[LLVMdev] Loop unrolling opportunity in SPEC's libquantum with profile info

Thu Jan 16 10:06:45 PST 2014

On Jan 16, 2014, at 10:02 AM, Diego Novillo <dnovillo at google.com> wrote:

> On Thu, Jan 16, 2014 at 9:26 AM, Nadav Rotem <nrotem at apple.com> wrote:
>> Hi Diego,
>> 
>> It looks like the problem is with the code in the vectorizer that tries to estimate the most profitable vectorization factor:
>> 
>>> LV: Found an estimated cost of 6 for VF 2 For instruction:   %3 = load
>>> i64* %state, align 8, !dbg !58, !tbaa !61
>> 
>> 
>> It looks like a cost model problem.  The vectorizer thinks that loading %3 (above) is non consecutive and would require scatter/gather.  Is that correct? I wonder that SCEV is reporting. Is there an index overflow problem that is preventing us from loading consecutive elements?
> 
> Yes, I forgot to mention that. The access is non-consecutive:
> 
>      for(i=0; i<reg->size; i++)
>         {
>             /* Flip the target bit of each basis state */
>             reg->node[i].state ^= ((MAX_UNSIGNED) 1 << target);
> }
> 
> The code is writing to the 'state' field.
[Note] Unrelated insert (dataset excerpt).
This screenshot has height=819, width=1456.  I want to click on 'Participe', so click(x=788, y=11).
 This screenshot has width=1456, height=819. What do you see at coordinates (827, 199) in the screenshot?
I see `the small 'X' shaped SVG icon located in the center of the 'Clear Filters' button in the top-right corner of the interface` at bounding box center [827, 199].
The data structures look like this:
> 
> typedef struct quantum_matrix_struct quantum_matrix;
> 
> struct quantum_reg_node_struct
> {
>  COMPLEX_FLOAT amplitude; /* alpha_j */
>  MAX_UNSIGNED state;      /* j */
> };
> 
> typedef struct quantum_reg_node_struct quantum_reg_node;
> 
> /* The quantum register */
> 
> struct quantum_reg_struct
> {
>  int width;    /* number of qubits in the qureg */
>  int size;     /* number of non-zero vectors */
>  int hashw;    /* width of the hash array */
>  quantum_reg_node *node;
>  int *hash;
> };
> 
> If you do the trick of writing to a separate array, then the loop can
> be vectorized.
> 

Do you mean that we should change the layout of the array?  Or is there another trick?

> 
> Diego.